Chanu (D.P.) - Sull'ordine del giorno presentato dal Gruppo Comunista, illustrato dal Consigliere Chincheré, i Democratici Popolari ritengono di fare un'osservazione di principio. Prima di modificare, si attui il disegno di legge sulle Comunità Montane, quanto dice il Consigliere Chincheré, indubbiamente può avere degli aspetti di carattere positivo, però non vorrei che praticamente, tenuto conto di quello che è già un atteggiamento di questa maggioranza e di questa Giunta, sulle Comunità Montane ci si trovi, cosa non desiderata, a procedere con delle proposte di ristrutturazione in meno, perché effettivamente noi riteniamo che la prima cosa da fare in questa materia sia quella di attuare la legge istitutiva delle Comunità Montane, così come essa è stata portata avanti e di verificare poi. Questo è già un discorso che avevamo fatto al momento della famosa mozione che è stata ricordata anche stamattina: di verificare poi lo stato dei fatti, cioè se questa legge istitutiva delle Comunità Montane, il modo di considerare, la localizzazione, il numero di queste Comunità Montane risponda ai fondamenti e ai principi che indubbiamente ci trovano tutti concordi. In questa seconda fase, in questo secondo grado si verificano le osservazioni fatte, e di cui riconosciamo anche la pertinenza per alcuni lati, da parte del Gruppo Comunista e che potrebbero venir prese in considerazione e in discussione. Quello che preoccupa i Democratici Popolari in questo momento è soltanto un fatto: che per volontà di perfezionismo si giunga a rimescolare nuovamente il problema delle Comunità Montane, alla ricerca vuoi della Comunità Montana maggiorata, com'è stata portata avanti oggi in quest'ordine del giorno, vuoi del numero delle Comunità Montane ridotte e, in definitiva, nel non risolvere in pratica il problema delle Comunità Montane. È questa la ragione che induce il Gruppo dei Democratici Popolari ad astenersi sulla proposta di ordine del giorno contenuta nell'elaborato che è stato illustrato dal Consigliere Chincheré.

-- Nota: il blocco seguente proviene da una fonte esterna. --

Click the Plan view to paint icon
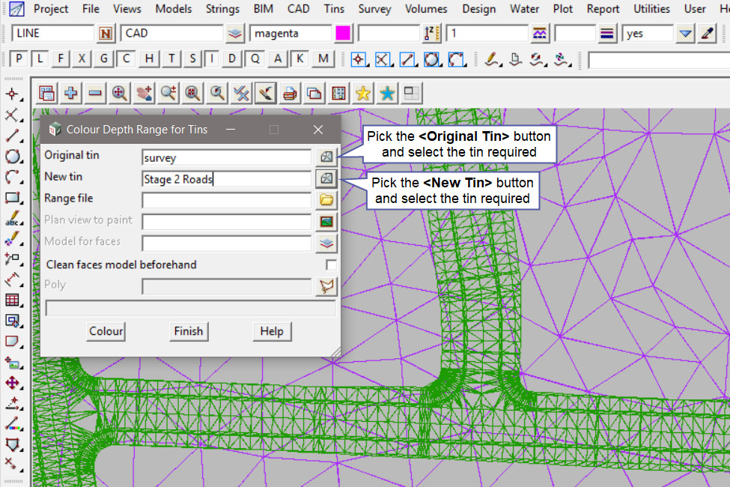The image size is (730, 487). coord(326,222)
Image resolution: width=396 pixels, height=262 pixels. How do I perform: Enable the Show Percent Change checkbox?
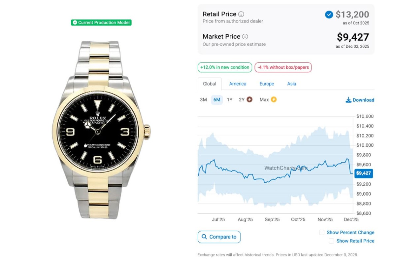(322, 233)
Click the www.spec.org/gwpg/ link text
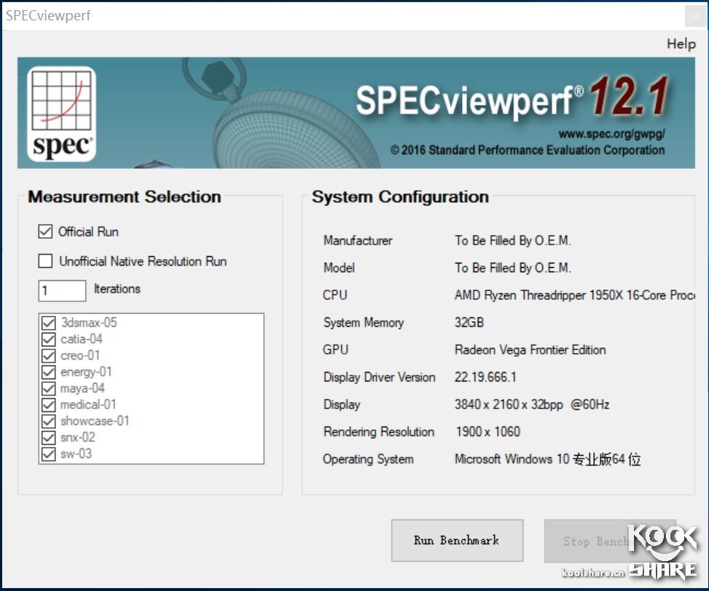Viewport: 709px width, 591px height. [x=611, y=135]
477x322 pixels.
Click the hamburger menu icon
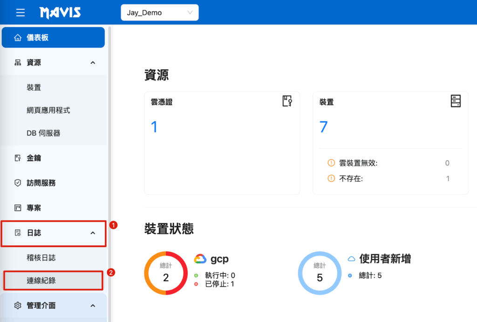tap(20, 13)
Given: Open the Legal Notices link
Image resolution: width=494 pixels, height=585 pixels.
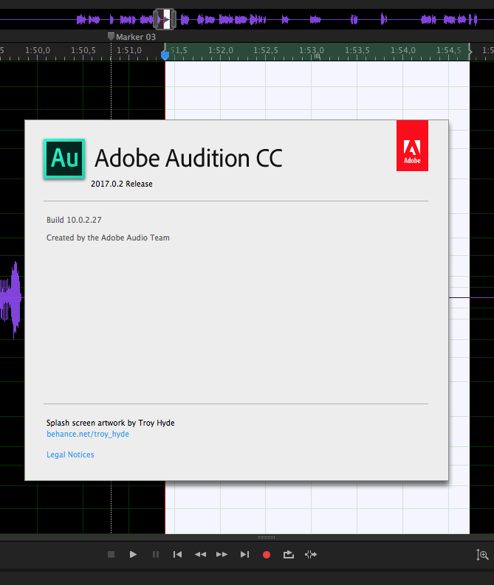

Caveri (U.V.) - Va bene, allora chi è favorevole a quest'ordine del giorno n. 3 sulla piana di Aosta per la Comunità Montana n. 4 è pregato di alzare la mano. Chi è contrario? Chi si astiene?
Esito della votazione:
Presenti e votanti: 33
Maggioranza: 17
Favorevoli: 7
Contrari: 18
Astenuti: 8 (Albaney, Benzo, Chanu, Dujany, Lanivi, Lustrissy, Maquignaz e Pollicini)
Quest'ordine del giorno n. 3 quindi è respinto.